German geographer and orientalist Prof. Günter Meyer stated on the same day that "the Islamic State knows very well that it cannot succeed in capturing a predominantly Kurdish major city [Kirkuk].”

=== 31 January ===
On 31 January, Peshmerga soldiers, special forces of the elite Counter-Terrorism Group (CTG) and PKK fighters, with the support of coalition air strikes, staged a counter-assault to retake the villages they had lost. During the counterattack, Gen. Hussein Mansour, commander of the 2nd Support Forces, was killed by sniper fire, while leading a fight near Mala Abdullah village. The Peshmerga reported recovering 15 bodies of ISIL fighters left behind after the battle at Mala Abdullah village. On the same day the Khabbaz oil fields were recaptured by Peshmerga troops, and Brig. Rasoul Qadir announced that the hostages were freed. However ISIL fighters set fire to some of the oil wells before the area was cleared. In the operation to retake the oil fields alone, 40 ISIL fighters were reported killed.

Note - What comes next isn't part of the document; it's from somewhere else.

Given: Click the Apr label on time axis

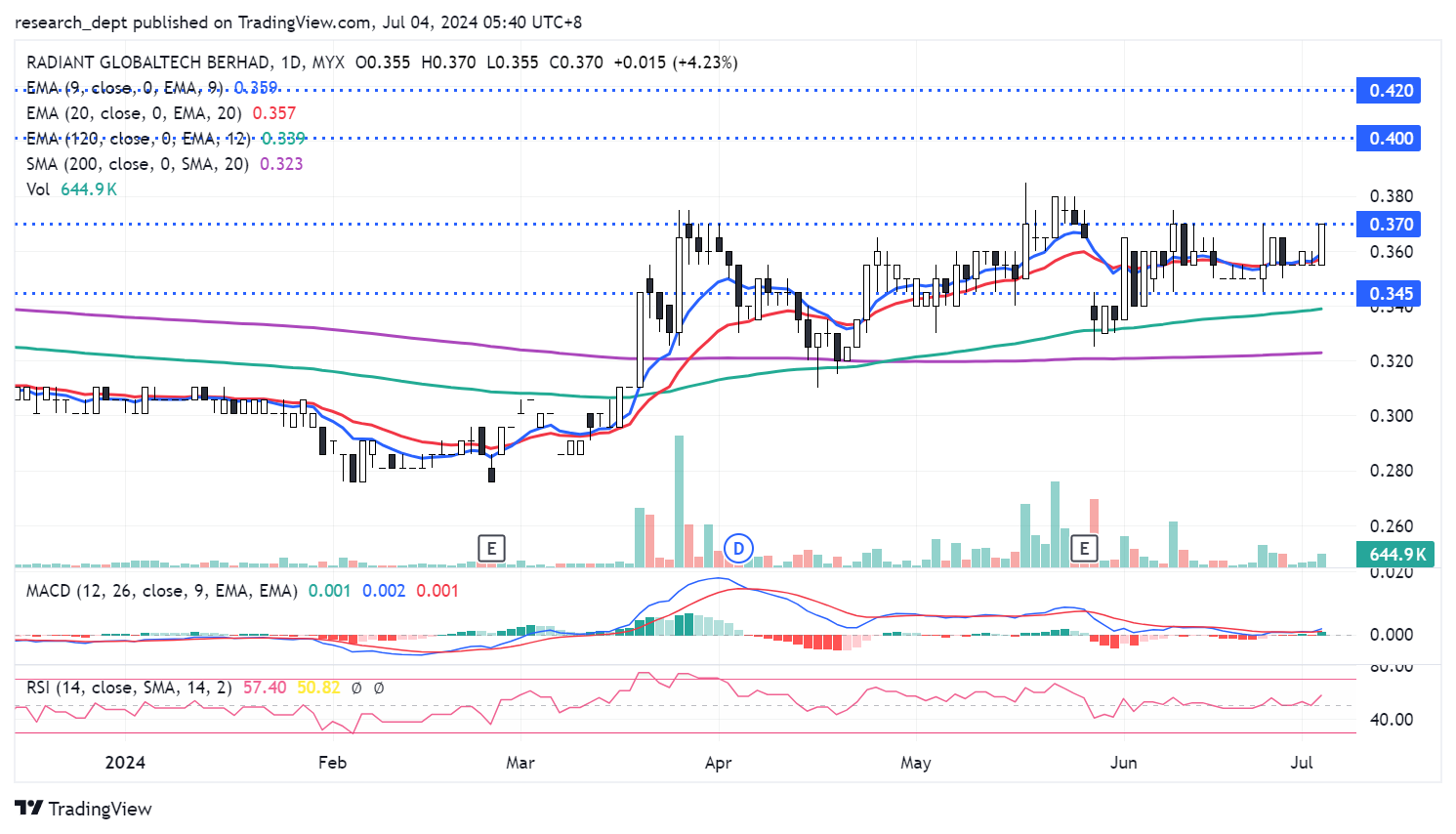Looking at the screenshot, I should 718,763.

By the conclusion of the counter-assault on 31 January, more than 400 ISIL fighters were reported killed, while the remainder retreated to the town of Hawija, which at the time remained an ISIL stronghold. According to a doctor at Kirkuk's Azadi General Hospital, 220 ISIL bodies were received at the morgue.

An officer within the CTG stated, “More than 700 foreign and local ISIS fighters took part in the attack, following the personal orders of [ISIS leader Abu Bakr] al-Baghdadi to capture Kirkuk.”

=== 1 February ===
On February 1, the PUK Asayish, stated that they raided a home in southern Kirkuk. The forces clashed with ISIS members killing five of them while two Asayish members were killed.

== Aftermath ==
Analysts described the battle as a turning point for ISIS, as the group was unable to capture Kirkuk despite repeated offensives.

Following ISIL's defeat, Peshmerga forces in the Kirkuk region started their first major counteroffensive.

On March 8, 2015, Peshmerga forces, backed by coalition air support, liberated all the villages surrounding Kirkuk city. 22 villages near the Daquq and Taza sub-districts were liberated, and the offensive also cleared the Kirkuk-Baghdad road, where ISIL previously held positions only 200 meters away from the main road. By August 2015, Peshmerga soldiers and PKK fighters liberated another 11 villages south of Daquq, cutting off the supply lines from Hawija to ISIL fighters.

In 2016, a raid by ISIL sleeper cells would culminate into the 3rd Battle of Kirkuk during the Iraqi War (2013–2017).